The widespread and generally accepted claims that Latin America passed the test of the 2008 crisis is being re-evaluated as growth in the region falters. Immediately after the 2008 crisis, Latin America returned to growth and, and as part of the emerging markets story, grew strongly – at least initially. Latin America attracted record levels of inward capital – through international markets, flows into domestic markets and foreign direct investment. However, data from Standard & Poor’s show that while Latin America was quick to return to positive growth following a brief contraction (-3.6% in 2008 and -1.3% in 2009) its strong performance in 2010 (GDP growth of 6%) may have been somewhat misleading in terms of post-crisis trend growth. Subsequent growth has slowed and is noticeably lower than in the pre-crisis years.
“There has been significant slowdown in the region post the crisis,” says Roberto Sifon-Arevalo, managing director of sovereign and international public finance ratings at Standard & Poor’s, who attributes this to three main factors: “First, the impact of the crisis on commodity prices; the lower pace of growth from the region’s two leading economies – Brazil and Mexico; and third, a lot of the momentum pre-crisis had been generated from macro-economic reforms, which gave the economies a short-term boost. From now on, growth will [need to be generated by micro-reforms] and those reforms take a bit longer to pay off.”
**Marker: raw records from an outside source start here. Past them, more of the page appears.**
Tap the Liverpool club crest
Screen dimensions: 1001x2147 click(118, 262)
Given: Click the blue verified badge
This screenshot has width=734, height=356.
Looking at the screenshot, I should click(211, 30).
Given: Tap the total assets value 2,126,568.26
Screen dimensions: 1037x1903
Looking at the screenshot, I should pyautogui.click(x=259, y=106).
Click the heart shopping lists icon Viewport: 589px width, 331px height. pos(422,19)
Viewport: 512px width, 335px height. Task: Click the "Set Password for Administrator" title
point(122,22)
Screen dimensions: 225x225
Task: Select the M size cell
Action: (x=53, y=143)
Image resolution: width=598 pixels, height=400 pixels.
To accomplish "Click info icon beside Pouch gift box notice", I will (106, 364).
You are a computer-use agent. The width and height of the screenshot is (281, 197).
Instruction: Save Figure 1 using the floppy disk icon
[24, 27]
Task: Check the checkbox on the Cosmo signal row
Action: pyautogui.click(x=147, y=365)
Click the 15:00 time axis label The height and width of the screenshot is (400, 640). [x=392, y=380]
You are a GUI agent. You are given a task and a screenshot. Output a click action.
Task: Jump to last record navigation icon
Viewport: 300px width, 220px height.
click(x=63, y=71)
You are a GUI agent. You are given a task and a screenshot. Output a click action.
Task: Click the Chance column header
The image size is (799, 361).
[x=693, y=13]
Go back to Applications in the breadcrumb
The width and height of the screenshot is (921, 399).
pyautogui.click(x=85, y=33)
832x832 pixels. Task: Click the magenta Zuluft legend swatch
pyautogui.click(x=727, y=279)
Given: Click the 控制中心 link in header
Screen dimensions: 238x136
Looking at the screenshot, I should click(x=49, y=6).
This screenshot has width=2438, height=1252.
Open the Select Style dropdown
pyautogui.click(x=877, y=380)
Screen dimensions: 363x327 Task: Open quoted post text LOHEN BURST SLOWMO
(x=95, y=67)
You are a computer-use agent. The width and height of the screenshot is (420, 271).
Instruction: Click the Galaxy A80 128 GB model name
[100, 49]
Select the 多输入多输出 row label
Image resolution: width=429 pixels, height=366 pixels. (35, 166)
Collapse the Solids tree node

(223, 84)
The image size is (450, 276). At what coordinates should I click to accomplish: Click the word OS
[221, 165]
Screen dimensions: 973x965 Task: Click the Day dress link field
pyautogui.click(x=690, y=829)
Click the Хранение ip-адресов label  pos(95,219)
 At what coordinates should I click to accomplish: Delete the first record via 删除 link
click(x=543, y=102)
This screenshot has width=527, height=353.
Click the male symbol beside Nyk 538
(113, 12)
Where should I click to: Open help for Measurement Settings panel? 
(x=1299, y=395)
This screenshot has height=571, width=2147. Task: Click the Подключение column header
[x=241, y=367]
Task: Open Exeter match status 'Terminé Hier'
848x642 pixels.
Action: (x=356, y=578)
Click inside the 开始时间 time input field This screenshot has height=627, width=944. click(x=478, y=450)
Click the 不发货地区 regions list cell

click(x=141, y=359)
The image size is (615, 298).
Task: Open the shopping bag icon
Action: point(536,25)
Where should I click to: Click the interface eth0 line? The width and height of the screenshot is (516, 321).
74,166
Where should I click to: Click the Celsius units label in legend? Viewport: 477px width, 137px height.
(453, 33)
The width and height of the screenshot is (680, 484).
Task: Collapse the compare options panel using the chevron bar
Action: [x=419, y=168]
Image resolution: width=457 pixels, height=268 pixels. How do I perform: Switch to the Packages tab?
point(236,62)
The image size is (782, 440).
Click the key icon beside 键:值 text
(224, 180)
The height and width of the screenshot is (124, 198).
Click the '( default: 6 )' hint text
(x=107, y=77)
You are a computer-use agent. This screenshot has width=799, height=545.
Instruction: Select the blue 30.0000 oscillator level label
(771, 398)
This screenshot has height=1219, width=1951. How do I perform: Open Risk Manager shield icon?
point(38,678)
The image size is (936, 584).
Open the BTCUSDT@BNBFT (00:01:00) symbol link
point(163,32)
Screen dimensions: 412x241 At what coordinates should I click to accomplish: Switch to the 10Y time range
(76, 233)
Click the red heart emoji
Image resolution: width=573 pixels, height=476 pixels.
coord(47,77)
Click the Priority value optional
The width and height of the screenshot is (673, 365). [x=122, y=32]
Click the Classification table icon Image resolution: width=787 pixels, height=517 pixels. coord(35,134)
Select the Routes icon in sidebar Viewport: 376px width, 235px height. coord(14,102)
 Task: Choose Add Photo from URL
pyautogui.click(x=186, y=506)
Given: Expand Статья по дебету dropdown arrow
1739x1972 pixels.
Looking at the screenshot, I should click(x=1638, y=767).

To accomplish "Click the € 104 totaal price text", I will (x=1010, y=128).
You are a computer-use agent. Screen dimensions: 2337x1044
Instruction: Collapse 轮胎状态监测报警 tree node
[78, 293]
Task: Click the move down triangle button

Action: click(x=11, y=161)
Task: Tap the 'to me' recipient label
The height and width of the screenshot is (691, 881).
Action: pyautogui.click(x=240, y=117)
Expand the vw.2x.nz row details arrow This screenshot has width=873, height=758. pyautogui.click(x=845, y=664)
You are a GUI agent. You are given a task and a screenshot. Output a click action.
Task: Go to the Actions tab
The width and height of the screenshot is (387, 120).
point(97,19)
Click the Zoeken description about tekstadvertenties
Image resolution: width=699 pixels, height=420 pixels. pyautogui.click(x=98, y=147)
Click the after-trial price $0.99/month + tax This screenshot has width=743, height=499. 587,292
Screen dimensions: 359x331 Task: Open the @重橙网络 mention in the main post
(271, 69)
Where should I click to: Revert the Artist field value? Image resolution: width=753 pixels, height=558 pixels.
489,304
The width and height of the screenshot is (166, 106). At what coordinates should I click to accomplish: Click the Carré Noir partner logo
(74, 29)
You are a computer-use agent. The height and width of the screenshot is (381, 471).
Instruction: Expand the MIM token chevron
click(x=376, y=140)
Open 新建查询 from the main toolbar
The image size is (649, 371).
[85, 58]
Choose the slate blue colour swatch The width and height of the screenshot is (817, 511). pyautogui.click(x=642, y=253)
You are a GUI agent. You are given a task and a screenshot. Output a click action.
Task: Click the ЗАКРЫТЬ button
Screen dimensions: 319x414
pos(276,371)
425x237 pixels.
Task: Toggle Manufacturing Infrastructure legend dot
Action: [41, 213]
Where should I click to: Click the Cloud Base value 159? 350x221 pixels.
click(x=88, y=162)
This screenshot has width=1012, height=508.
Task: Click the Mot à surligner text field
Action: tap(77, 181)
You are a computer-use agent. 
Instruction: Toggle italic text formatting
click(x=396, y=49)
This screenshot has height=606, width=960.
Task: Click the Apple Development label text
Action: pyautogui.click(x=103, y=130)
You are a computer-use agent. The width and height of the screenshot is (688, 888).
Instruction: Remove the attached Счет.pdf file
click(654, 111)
Many economists argue that those micro reforms have yet to be initiated in the region’s largest economy, Brazil. The performance of Brazil is central to the region’s prospects and its immediate post-crisis rebound of 7.9% growth in 2010 was a large part of the regional bounce. However, growth remains sluggish, reforms postponed until next year – after elections – at the earliest and the deteriorating fiscal situation is threatening a downgrade.
At the World Economic Forum in Davos, Luciano Coutinho, the president of state development bank BNDES attempted to brush off a downgrade, which would be damaging economically, financially and politically. “I don’t see reasons for Brazil to have a downgrade, there aren’t objective reasons,” he was quoted by Bloomberg as saying. “The government has shown commitment to stability, to maintaining tighter fiscal policy.”
However, Coutinho’s confident assertion is not backed up by the rating agencies. In October 2013 Moody’s lowered its outlook to stable from positive, citing a deteriorating debt profile and evidence of slow growth, while in June last year Standard & Poor’s placed Brazil’s rating on negative outlook. “The Brazilian government is compensating for the lack of growth by using expansionary fiscal policy – through the use of [entities] such as BNDES and others,” says Sifon-Arevalo. “When we placed Brazil on a negative outlook in June we were looking to see a pick-up in economic growth or a change in [fiscal] policies. So far we haven’t seen that materialize; 2013 growth came in below our expectation and 2014 isn’t [looking] great either – our forecast is lower than in 2013. The fiscal side is also tied up with the election. It’s difficult to imagine a change in policy in an election year. So we continue to see no improvement and we will continue to monitor.”